Items from a dataset:

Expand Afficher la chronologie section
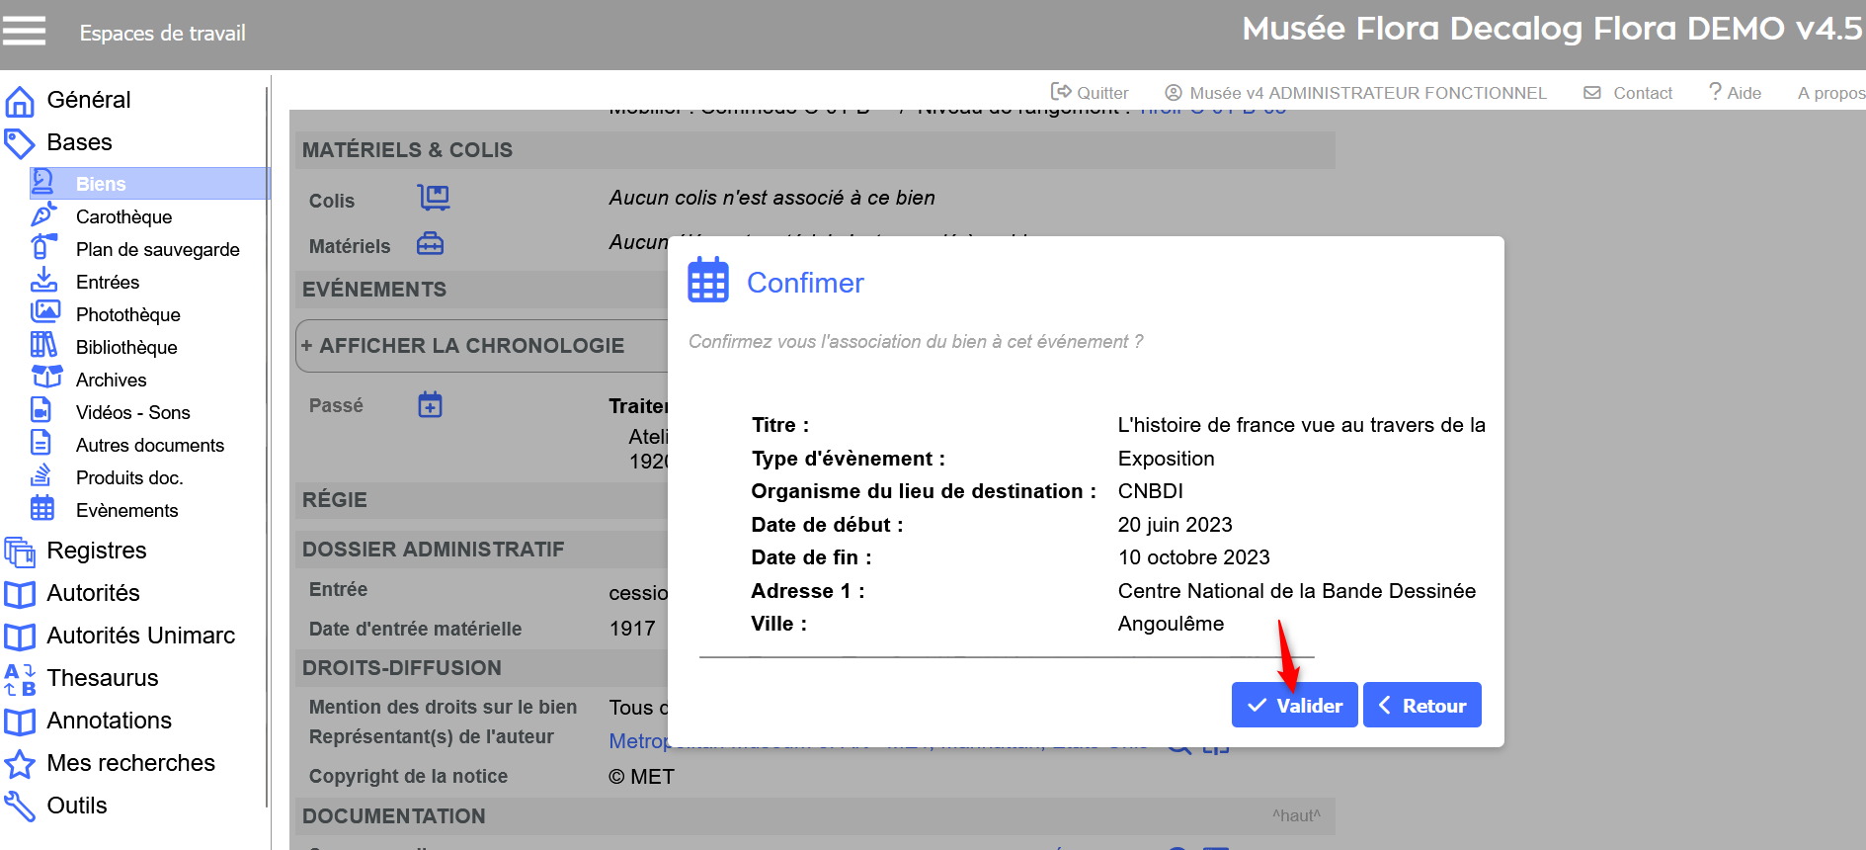pos(462,346)
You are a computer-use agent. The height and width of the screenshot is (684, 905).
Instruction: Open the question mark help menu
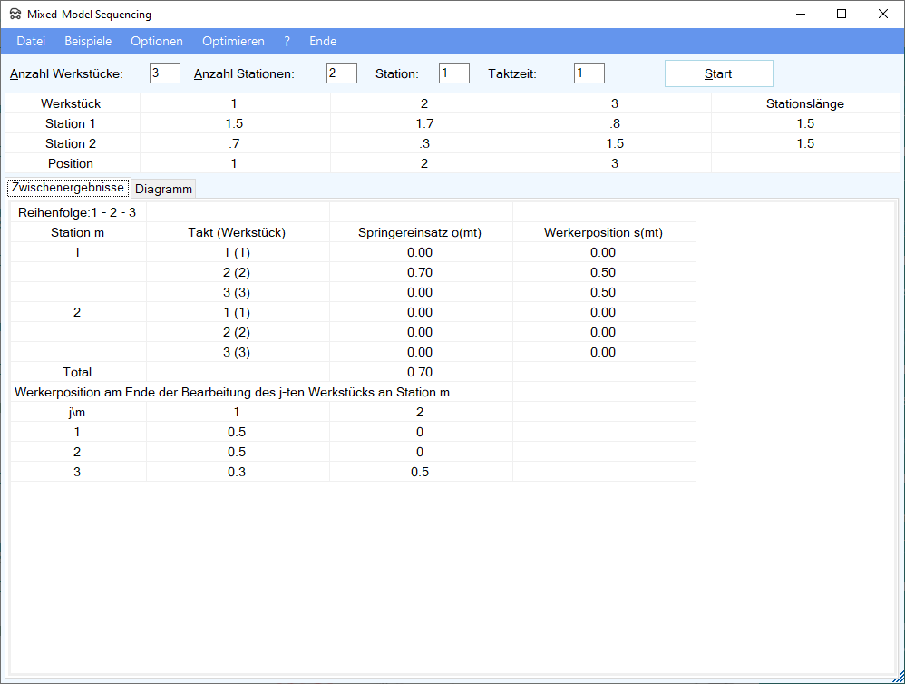click(x=287, y=41)
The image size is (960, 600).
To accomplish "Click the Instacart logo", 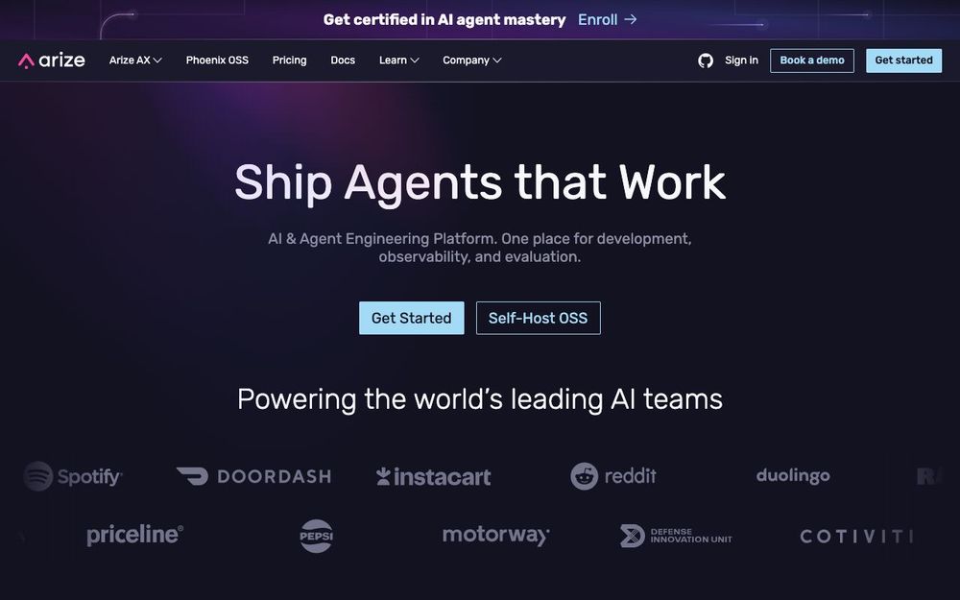I will click(x=434, y=476).
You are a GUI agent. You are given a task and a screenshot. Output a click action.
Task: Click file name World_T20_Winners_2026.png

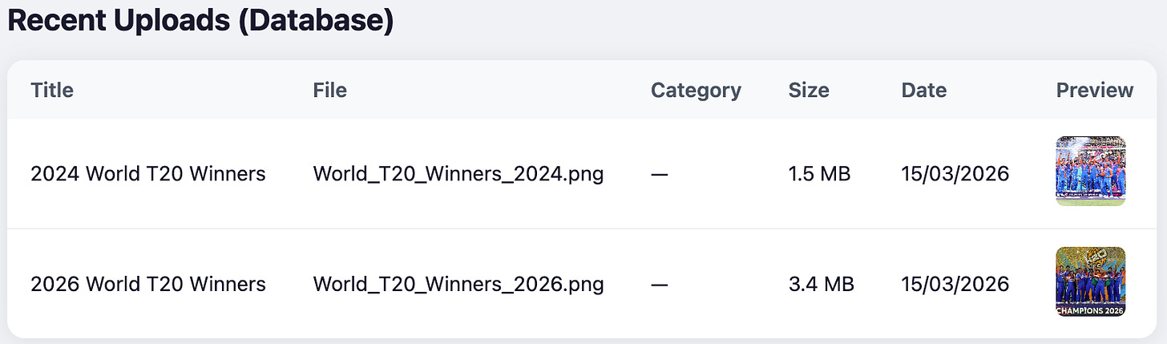(458, 284)
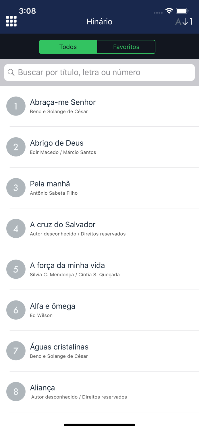199x430 pixels.
Task: Open the app grid menu icon
Action: point(11,21)
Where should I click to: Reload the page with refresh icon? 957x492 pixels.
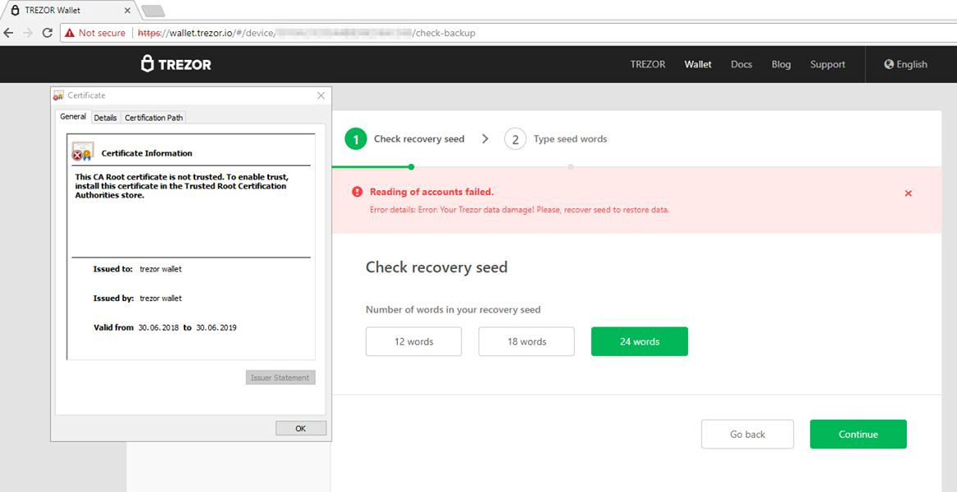tap(47, 33)
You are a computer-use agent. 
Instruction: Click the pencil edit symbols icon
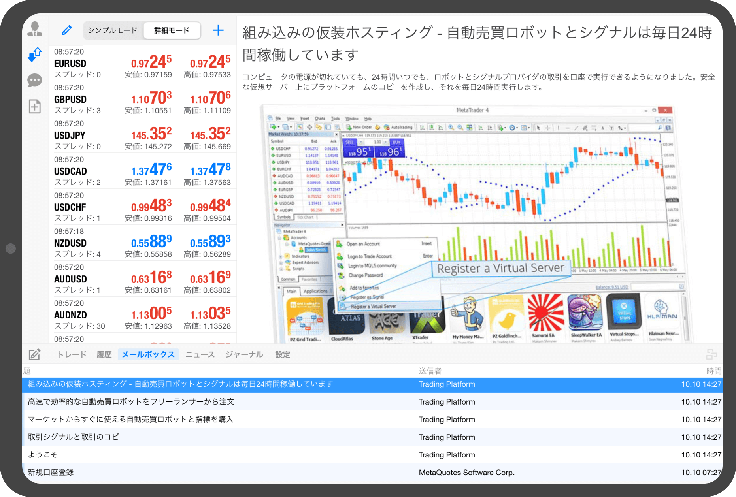67,30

▸ **EXERCISE GOAL**: Please list each line of the material above that contains the string "menu".

▸ **FINISHED TASK**:
Instruction: Open the question mark help menu
Task: Open the app grid menu icon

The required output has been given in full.